When I just had the car, the van conversion was big. When I had the van conversion, the first coachbuilt we had was big, after the small coachbuilt the 6.8m Adria is huge. However, we go to France next week with me driving as Liam has had a hand operation. Good practice for me and I think the real problem will come with his navigating  ..... We may be back or we may get lost. Who cares if we get lost - we couldn't now not have the fixed bed and ample space inside.

The bigger the MH the more you get used to sites/parking outside villages/cities and walking or taking public transport - all part of the fun. Never stopped us going where we wanted to even if it takes a bit more planning.

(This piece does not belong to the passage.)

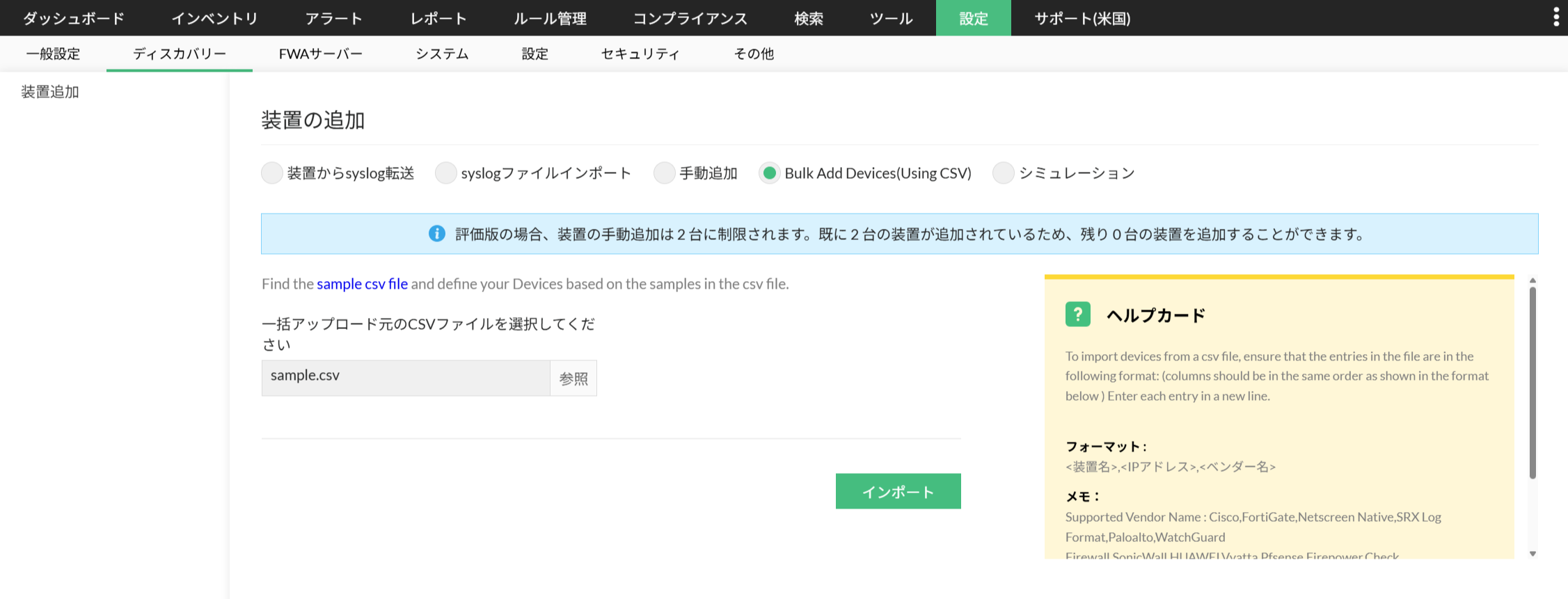Select 装置追加 in left sidebar
This screenshot has width=1568, height=599.
tap(50, 92)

All the best with whatever you decide.

Sue


----------



## GRUMPYOB

It's not how long it is, it's what you do with it!
If you're not sure what you want, try a test drive at a dealer and see if you feel comfortable in it.


----------



## Jezport

Our current MH is a long tag axle van and is no more hassle than our last shorter van. Width is more important on narrow roads.


----------



## PaulW2

Mine is 7.15 m and I've managed ok on the European sites I've gone to though it has at times been pretty close to the limit. Had it been longer I think I would have struggled a bit. I think a number of the pitches allow for vehicles of around 7 metres but not much larger?

Paul


----------



## Mrplodd

Bit of a strange question to ask really. Its a bit like asking which is the best house to buy. I will concur with the other posters. You should consider all of the following.

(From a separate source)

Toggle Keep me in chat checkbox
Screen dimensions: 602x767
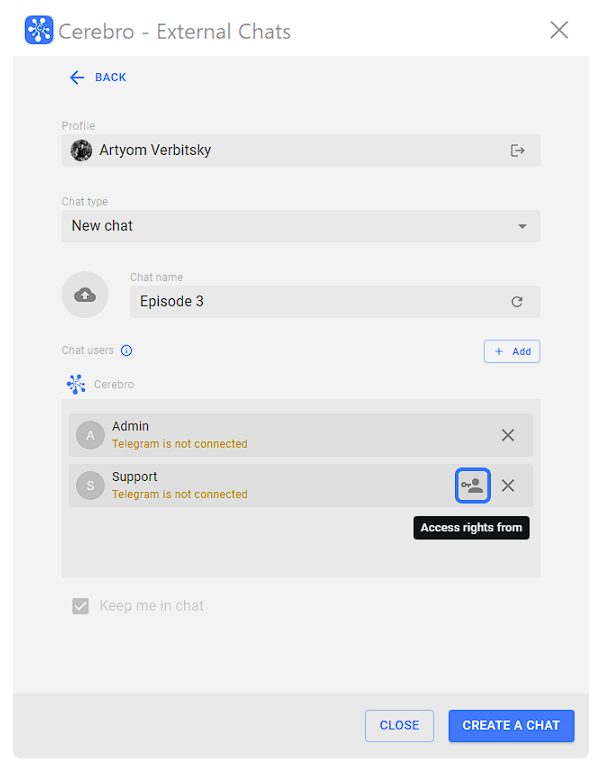pos(81,606)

1. Does your licence cover you to drive a vehicle over 3500Kg? if not that is going to restrict your choice a lot!
2. Do you want a fixed bed? if so you are going to be looking at an A Class or well over 6m. If the answer is no remember you will have to make the bed up EVERY night (and store the bedding somewhere during the day.
3. What size of vehicle are you comfortable driving? (its more about width than length)
4. What payload do you require
5. Are you restricted on storage space (parking not internal space)
6. How much internal "living" space do you require? This may sound odd BUT its an important issue. Imagine you are away on your hols and you have 2 or 3 days of heavy rain, is there enough room inside to do what you want to do for that period? Its not always warm and sunny!!!
7. How much do you want to spend??

I have a 7.5m van and it has a large rear overhang which has to be remembered when in confined spaces (petrol stations especially) It doesn't bother me but it could be a concern for some! 

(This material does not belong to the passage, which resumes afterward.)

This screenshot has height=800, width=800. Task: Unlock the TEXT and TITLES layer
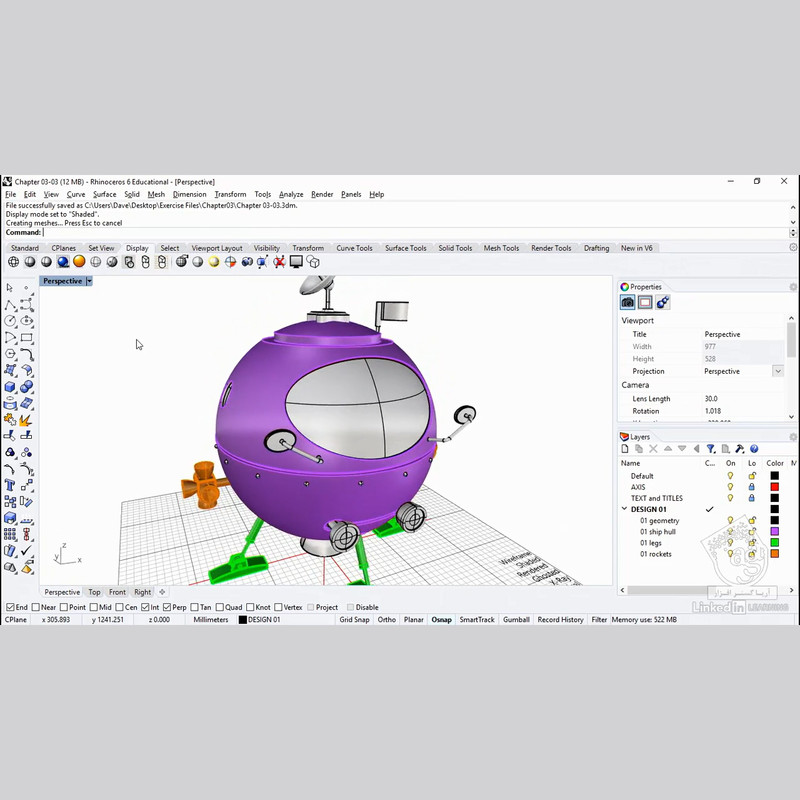(751, 498)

I have never had any serious problems with the length, however some continental sites are designed for 6m MH's so the pitches can be a "Bit tight" for longer vehicles. If you do go over 6m a decent reversing camera is an ESSENTIAL item. 

As you have probably realised there are an enormous number of factors to be taken into account. There is no right or wrong answer that someone else can provide. Its personal choice, and my main bit of advice would be DONT RUSH the decision, you are looking at spending a LOT of money so make sure you spend it on what YOU feel is the best compromise( because MH purchases always involve some compromises)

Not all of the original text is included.